新世界より 25話 感想
人間が呪力というパワーを持ってしまった世界を想像力豊かに壮大なスケールで描いてみせてくれた作品でした。早々に感想を書くのはやめてしまったけれど、終盤にかけて尻上がりに面白くなっていきましたね。
肉塊となったスクィーラに早季が語りかける場面が印象的でした。まるで古い友人と懐かしい思い出話をしているみたいです。彼女にとって、あの時はたしかにスクィーラは同胞だったのかもしれません。
厳しく管理統制しなければ維持できない社会。でも、その社会で誰もが自分らしく生きることができなければ、やっぱりその社会は維持されていかない。「規則より大事なものがあると思うようになっていた。」というのは、そんなことを言ってるんじゃないかなと思いました。
この作品はもちろんフィクションだけど、今の世の中だって、様々な脅威を制御するために先人たちが管理統制の仕組みを作り維持継続されてきたものです。そこには、それこそ人間とバケネズミに例えられるような社会がごろごろしていて、私たちは誰もがその社会の一員なんですよね。
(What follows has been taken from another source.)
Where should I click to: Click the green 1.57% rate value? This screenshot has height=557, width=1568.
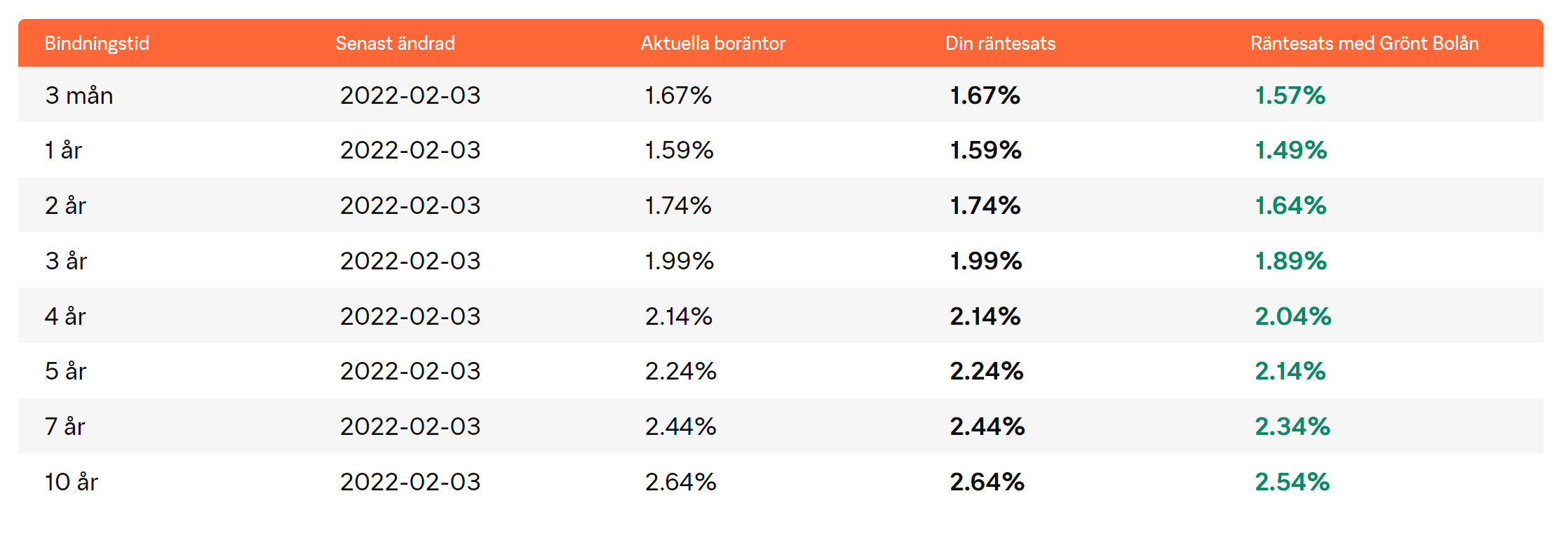coord(1290,95)
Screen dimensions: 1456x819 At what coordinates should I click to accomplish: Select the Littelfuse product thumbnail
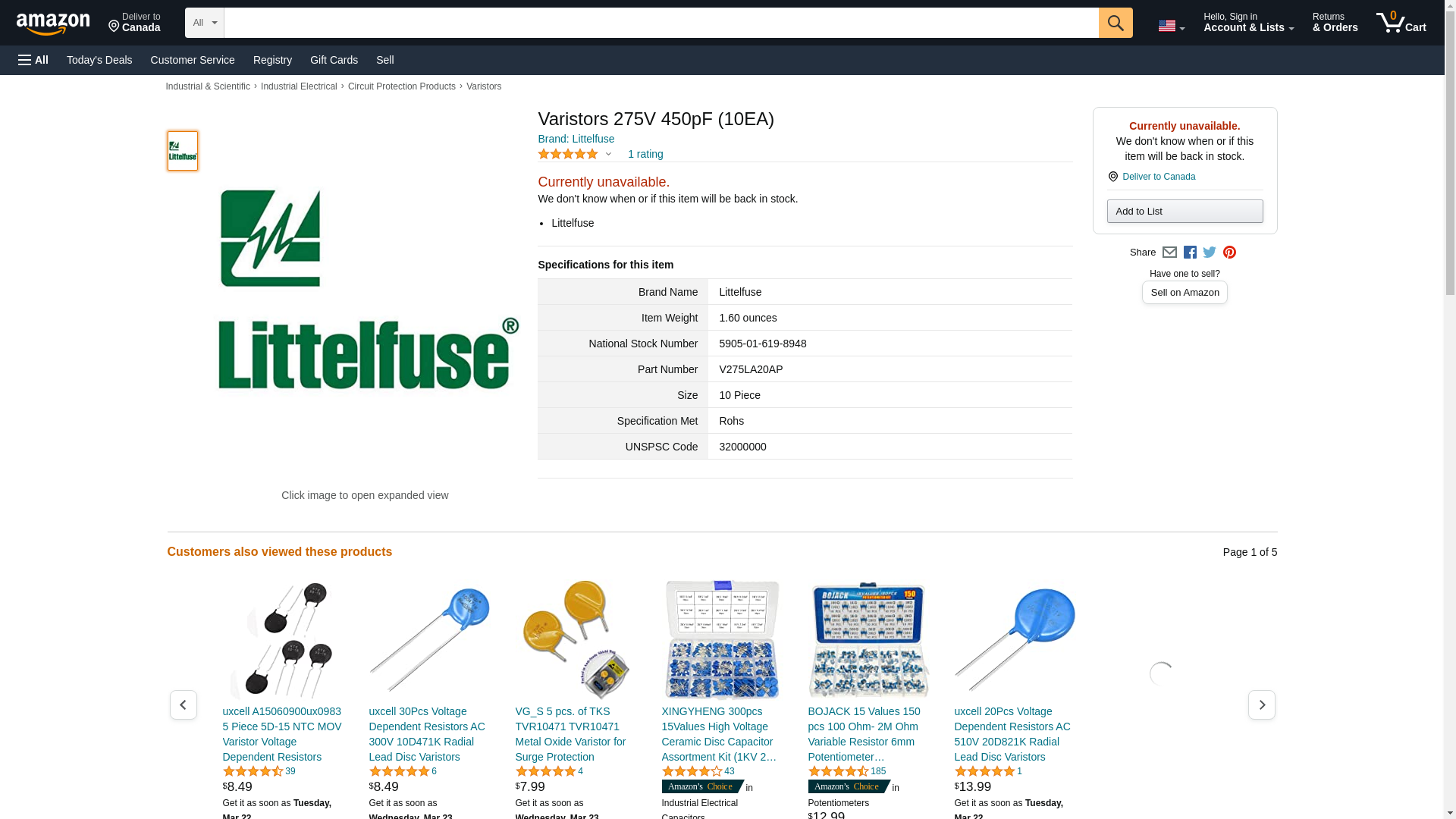point(183,151)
子供たちのはしゃぐ声が聞こえる中、ラストに一枚の掛け軸が映しだされます。その言葉はとてもシンプルで普遍的。そして誰にでもできること。それが未来を変えていく。きっと早季に続く人たちは、子供たちを恐怖の対象から希望へ変えていくでしょう。それは今を生きる私たちもきっと同じですね。
「新世界より」、本当に面白かったです。